小説の作者とはまったくの同世代だから、当たり前と言えば当たり前なのだが、作品の中の時代背景や登場人物や固有名詞やストーリーの展開が、自分の歩んできた幼少期から青年期の道程とあまりに酷似していて、文庫本6冊の中に引きこまれていった。
一歳半の母の記憶⇔僕はちょうど三歳の時の母の残像。
小学生の奇妙な女友達⇔僕には奇妙ではないが鮮明な思い出。
父と自分のかかわり⇔僕もくっついて生きるしかなかった。
宗教性⇔これはもっとも比重が重い。

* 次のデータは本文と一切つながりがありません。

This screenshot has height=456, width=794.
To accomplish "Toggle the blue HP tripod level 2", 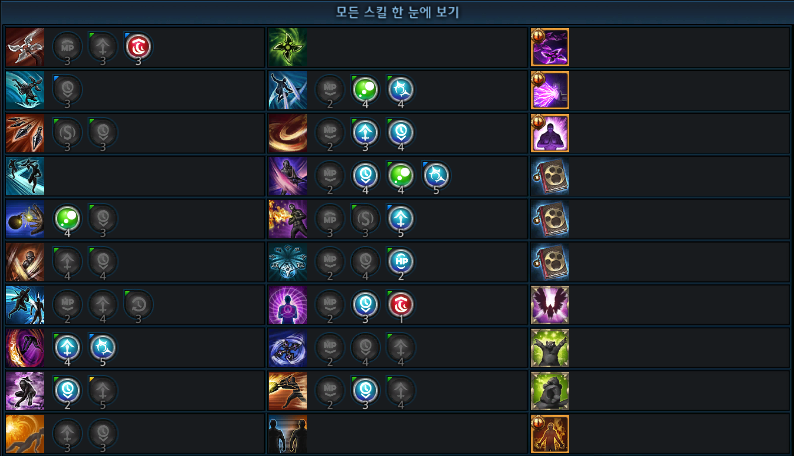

いい意味でも悪い意味でも。
学力、優しさ、包容力、弱きを助ける⇔彼には劣るが質的には同じだ。
ミックジャガー、「ミクロの決死隊」⇔同時代を生きた証。
逃亡、脱出、追手⇔体験した者にしか分からない極限。
暴力、自殺⇔家庭内不和、自殺未遂(僕ではないが・・・)
報復、復讐⇔法に触れないギリギリの反撃。
痴呆、療養施設⇔まったく同じ状況だ。
昏睡者への語りかけ⇔魂〜核の部分が聞いている(体験済み)。
何事にも<裏と表>がある。それは紙一重だ。
<善と悪>と言ってもいい。
<良心と邪心>と言ってもいい。
誰もが持ち合わせている両極・・・どちらが攻め勝つか?
一個の人間の中で、その闘いは延々と続くのだ。